Passage shown:
I woke up to the slanted ceiling staring back at me, only inches
from my face. Turning over in the small twin bed, I saw my younger brother
tangled in the flowered sheets that my mother slept in when she visited as a
kid. The room smelled like old carpet, a musty, yet comforting scent of
grandparents, or in my case, great-grandparents. Thinking back to the house on Wisner
Street, where the small town of Alpena rests on the shores of Lake Huron, and
three generations have lived before me, my memoires are absorbed by food.
Smells of bacon and pancakes drifted up to the bedroom, enticing
us from our sleep. Slowly we crawled down the steep stairs through the dining
room and into the kitchen. Homemade Italian Christmas bread already toasted and
buttered as my great-grandmother stood in the middle of the small kitchen - her
small kitchen - making breakfast for us. It had become a ritual, a routine,
when my brother and I came to visit. She stood in a long blue robe, faded from
years of being worn each morning, white hair perfectly curled, as she
leaned over the yellowed white Formica countertops. Steam rose from her mug
as she poured herself a cup of Folgers. Her toast sat on a small plate
accompanied by a red-lidded jar of J.I.F. After she took sips of her dark
black brew, she moved on to applying an even, almost perfect layer of peanut butter
on the golden brown toast while I sat watching her. Those two smells, the
earthy coffee and nutty scent filled the small, bright room as she bit of a
piece with a satisfying crunch.

Written task: Could you carry on the Wisner Street memoir from its final sentence? You won't need the listing after this text.

Given information:
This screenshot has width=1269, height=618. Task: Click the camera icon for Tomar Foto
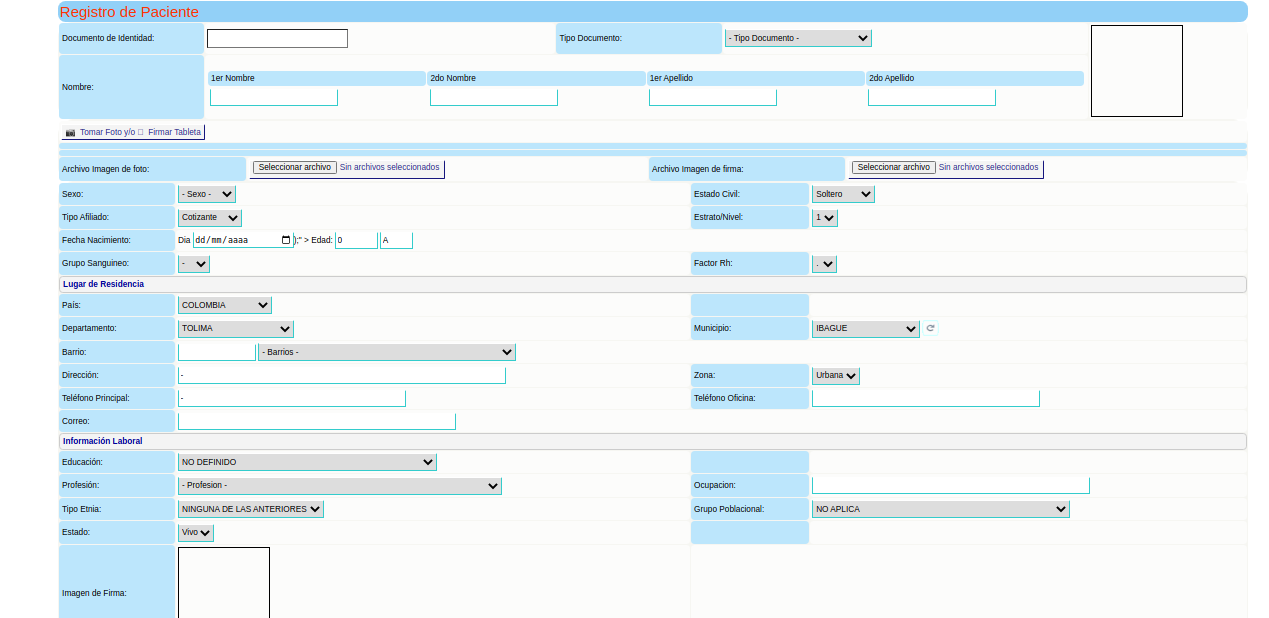click(70, 132)
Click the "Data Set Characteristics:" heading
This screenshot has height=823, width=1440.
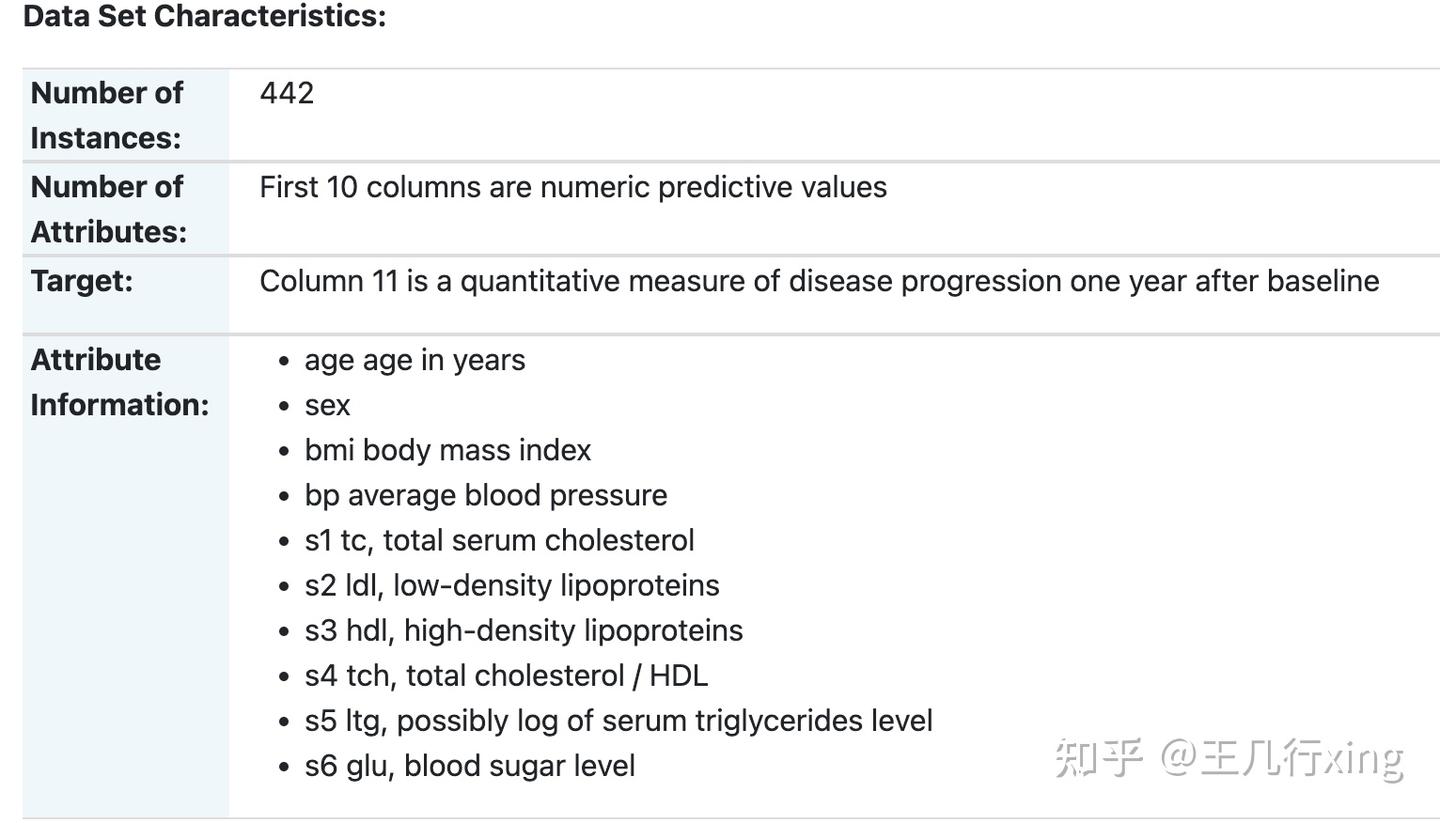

Exercise output:
My great-grandmother was a baker. That was her hobby. Her
specialty, banana bread, but she would never disappoint with her shortcakes,
brownies, and cookies of all types. This is how I remember her. I never
remember eating food at her house that wasn’t sweet and I’m sure I obtained my
sweet tooth from her. Having such a restricted diet, not being to consume any
dairy and a variety of other things not only makes me physically uncomfortable,
but more than not in sheer pain.
Thankfully, the recipes have been passed down to my grandmother and now
to my mom and me so that my children will be able to enjoy these foods as well.
Even so, they still don’t taste as good as her creations did. Knowing her, I’m
almost positive she added something to the batter that she never wrote down,
leaving me now at a loss.
I’d sit watching her prepare our breakfast on a stool propped
against the wall, out of the way, as I wait for my Strawberry Poptarts to be
toasted to their own golden brown perfection. My brother sat at the table, feet
kicking, his legs too short to touch the floor, waiting for his Lucky Charms.
Beams of light shone down on the floor. Dust flew through the light like a
quiet snowstorm. The windows may have had a bit of dirt on them, but that
didn’t obstruct my view of the backyard garden where my great-grandfather stood
watering and weeding the garden before the temperature rose. I moved from my
perch to the table where she had set her plate across from my brother’s and
mine.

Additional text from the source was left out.